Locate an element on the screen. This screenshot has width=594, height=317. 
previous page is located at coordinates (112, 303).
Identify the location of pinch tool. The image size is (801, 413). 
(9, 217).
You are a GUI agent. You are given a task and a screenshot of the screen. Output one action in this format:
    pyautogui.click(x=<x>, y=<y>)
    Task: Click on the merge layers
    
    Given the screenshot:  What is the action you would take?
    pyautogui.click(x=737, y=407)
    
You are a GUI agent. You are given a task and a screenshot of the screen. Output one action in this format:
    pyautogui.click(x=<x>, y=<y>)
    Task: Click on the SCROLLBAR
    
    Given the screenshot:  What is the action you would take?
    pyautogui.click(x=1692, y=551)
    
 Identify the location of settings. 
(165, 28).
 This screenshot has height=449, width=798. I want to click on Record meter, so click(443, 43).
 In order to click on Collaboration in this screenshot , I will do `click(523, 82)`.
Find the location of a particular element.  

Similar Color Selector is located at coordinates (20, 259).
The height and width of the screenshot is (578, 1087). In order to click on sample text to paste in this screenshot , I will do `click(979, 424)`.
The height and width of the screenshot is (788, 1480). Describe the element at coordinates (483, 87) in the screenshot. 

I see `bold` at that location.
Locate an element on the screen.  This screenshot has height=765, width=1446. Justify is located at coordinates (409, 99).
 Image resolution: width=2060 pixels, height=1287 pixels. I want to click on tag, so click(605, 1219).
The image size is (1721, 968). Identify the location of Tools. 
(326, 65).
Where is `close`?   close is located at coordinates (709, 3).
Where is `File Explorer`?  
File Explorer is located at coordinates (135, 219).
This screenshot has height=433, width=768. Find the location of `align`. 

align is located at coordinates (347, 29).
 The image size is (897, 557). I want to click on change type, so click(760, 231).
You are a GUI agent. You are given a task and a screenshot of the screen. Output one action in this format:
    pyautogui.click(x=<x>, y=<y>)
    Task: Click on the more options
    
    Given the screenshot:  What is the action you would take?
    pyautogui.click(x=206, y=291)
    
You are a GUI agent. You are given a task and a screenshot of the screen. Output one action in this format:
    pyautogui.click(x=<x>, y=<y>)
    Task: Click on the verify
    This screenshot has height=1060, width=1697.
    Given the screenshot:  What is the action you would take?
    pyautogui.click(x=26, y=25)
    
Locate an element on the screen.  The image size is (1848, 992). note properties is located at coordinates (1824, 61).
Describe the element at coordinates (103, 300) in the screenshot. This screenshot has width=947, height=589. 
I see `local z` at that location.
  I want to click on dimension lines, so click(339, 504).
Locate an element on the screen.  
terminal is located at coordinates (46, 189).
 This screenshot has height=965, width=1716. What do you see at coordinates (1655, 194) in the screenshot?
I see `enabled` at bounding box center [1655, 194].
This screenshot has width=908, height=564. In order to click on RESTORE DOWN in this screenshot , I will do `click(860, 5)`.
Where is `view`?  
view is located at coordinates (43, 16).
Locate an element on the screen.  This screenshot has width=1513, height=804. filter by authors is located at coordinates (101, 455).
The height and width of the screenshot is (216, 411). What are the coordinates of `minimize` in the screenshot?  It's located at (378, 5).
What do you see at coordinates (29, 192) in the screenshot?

## [Exercise]
Which of the lines above contain the word "Find"? Show each of them in full.

## [Full response]
Find the location of a particular element.  
This screenshot has height=433, width=768. Find the location of `align`. 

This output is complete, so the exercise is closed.